The Friedman Test is a non-parametric statistical test used to determine if there are statistically significant differences between multiple related groups. It is often employed when the outcome variable is ordinal or continuous and the independent variable is categorical with three or more levels. This comprehensive guide will walk you through the process of conducting the Friedman Test in R, including data preparation, hypothesis testing, and result interpretation.

Here are the step-by-step explanations of the Friedman Test in R Programming Language.

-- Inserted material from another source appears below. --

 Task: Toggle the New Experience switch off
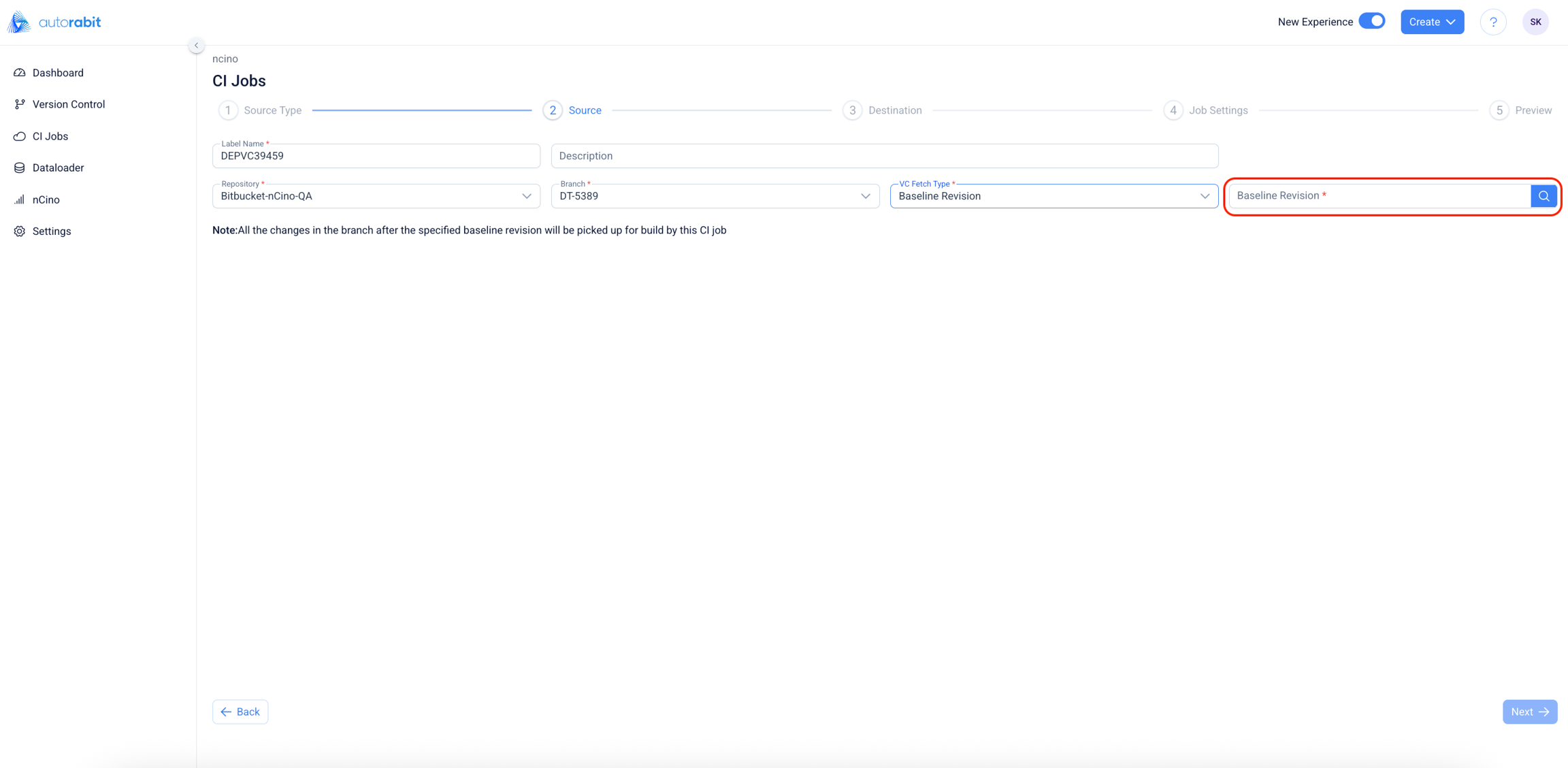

Step 1. Install and Load Required Packages

Before conducting the Friedman Test, make sure you have the necessary packages installed and loaded:

install.packages("PMCMRplus") 
library(PMCMRplus)

Step 2. Prepare Your Data

Start by loading your dataset into R and ensuring that it is structured appropriately for analysis. The dataset should contain one or more outcome variables (dependent variables) and a categorical factor variable (independent variable) with three or more levels.

Step 3. Conduct the Friedman Test

Use the friedman.test() function from the PMCMRplus package to conduct the Friedman Test:

result <- friedman.test(outcome ~ group, data = your_data)

Replace outcome with the name of your outcome variable, group with the name of your categorical factor variable, and your_data with the name of your dataset.

Step 4. Interpret the Results

After conducting the Friedman Test, you can obtain the test statistics, degrees of freedom, and p-value:

If the p-value is less than your chosen significance level (e.g., 0.05), you can reject the null hypothesis and conclude that there are statistically significant differences between the groups. Otherwise, you fail to reject the null hypothesis.

Conducting the Friedman Test in R

Here’s a complete example demonstrating how to conduct the Friedman Test in R using a hypothetical dataset:

# Load the PMCMRplus package
library(PMCMRplus)

# Generate a hypothetical dataset
set.seed(123)
subject <- rep(1:30, times = 3)  # 30 subjects
group <- rep(c("A", "B", "C"), each = 30)
outcome <- c(rnorm(30), rnorm(30, mean = 1), rnorm(30, mean = 2))
data <- data.frame(subject, group, outcome)

# Convert data to wide format
data_wide <- dcast(data, subject ~ group, value.var = "outcome")

# Perform the Friedman test
result <- friedman.test(as.matrix(data_wide[,-1]))

Output:

    Friedman rank sum test

data:  as.matrix(data_wide[, -1])
Friedman chi-squared = 33.8, df = 2, p-value = 4.575e-08

The p-value is (4.575e-08), we reject the null hypothesis. This means there is strong evidence to conclude that there are significant differences in the ranks of the outcome variable among the groups A, B, and C.

Conclusion

The Friedman rank sum test results indicate that the differences in ranks among the groups are statistically significant, as evidenced by the high test statistic and the extremely low p-value. This suggests that at least one of the groups is different from the others in terms of the outcome variable. The box plot visualization helps to see these differences more clearly.